Introduction and background information

Cloth and clothing have been integral to life for every person since civilization began.

In the Middle Ages dress was an identifier of occupation, status, gender and ethnicity; textiles ranged through opulent, symbolic, utilitarian and recycled. Cloth production and international trade constituted a major sector of the economy of medieval Britain.

Evidence for medieval textiles and clothing is sought in diverse academic disciplines: archaeology, archaeological textiles, art history, economic history, literature, languages.
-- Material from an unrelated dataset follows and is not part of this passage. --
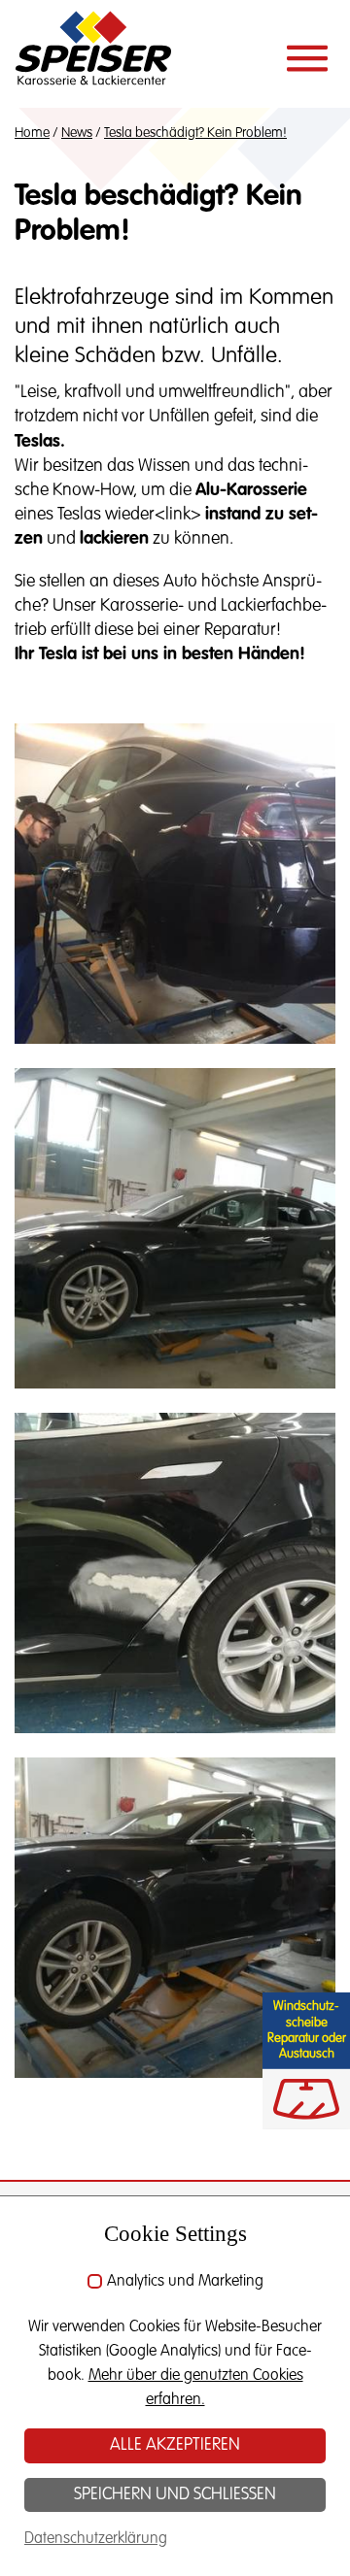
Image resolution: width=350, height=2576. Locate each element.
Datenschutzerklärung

The vocabulary of the various languages spoken and written in the British Isles is documented in different specialist dictionaries, yet geographical proximity and interaction through labour and trade would argue that this evidence should be categorised and analysed together.

The Arts and Humanities Research Council made an award of £765,576 within the Research Grants (Standard) Scheme to fund a 5-year Project to undertake a trans-disciplinary study with the purpose of  producing an analytical corpus of medieval dress and textiles terminology of the British Isles in the form of a searchable database, innovatively illustrated.

At its centre was the assembly and examination of textiles/clothing lexis in the early languages of Britain (Old and Middle English; Welsh, Old Irish and minor Celtic languages; Anglo-Norman/French, Medieval Latin, Anglo-Norse), investigating the genesis and subsequent development of the vocabulary.

The terms and their citations from both documentary and literary texts have been analysed in awareness of surviving textiles/dress accessories and graphic images in medieval art.

Encyclopaedia of medieval dress and Textiles

Planned as an adjunct to the project was an Encyclopedia of Medieval Dress and Textiles, separately funded, and published in 2012, before the completion of the electronic database that comprises the Lexis itself. The Encyclopedia was produced by Brill Publishers of Leiden.

The Editorial Board was headed by Professor Gale R. Owen-Crocker with Assistant Editors Elizabeth Coatsworth and Maria Hayward.

The Encyclopedia is a comprehensive survey of textiles, dress and ornament with textile connections, covering the same period as the Lexis word project and is made up of pieces of varying length from 3000 word essays down to 150 word 'short factual entries'. Scholars from all over the world were invited to furnish articles and the list of contributors represents the best scholarship available today on matters as disparate as armour trappings and religious dress, the wool trade and costumes worn in the drama of the period.

The resultant book helps to round out the archaeological, historical and cultural contexts, which the Lexis itself has uncovered in its analysis of the trans-linguistic vocabulary of textiles and dress in Medieval England.

The hardback book was published in 2012 and an electronic version was also published. The latter is to be developed further with three annual continuations, beginning in 2016.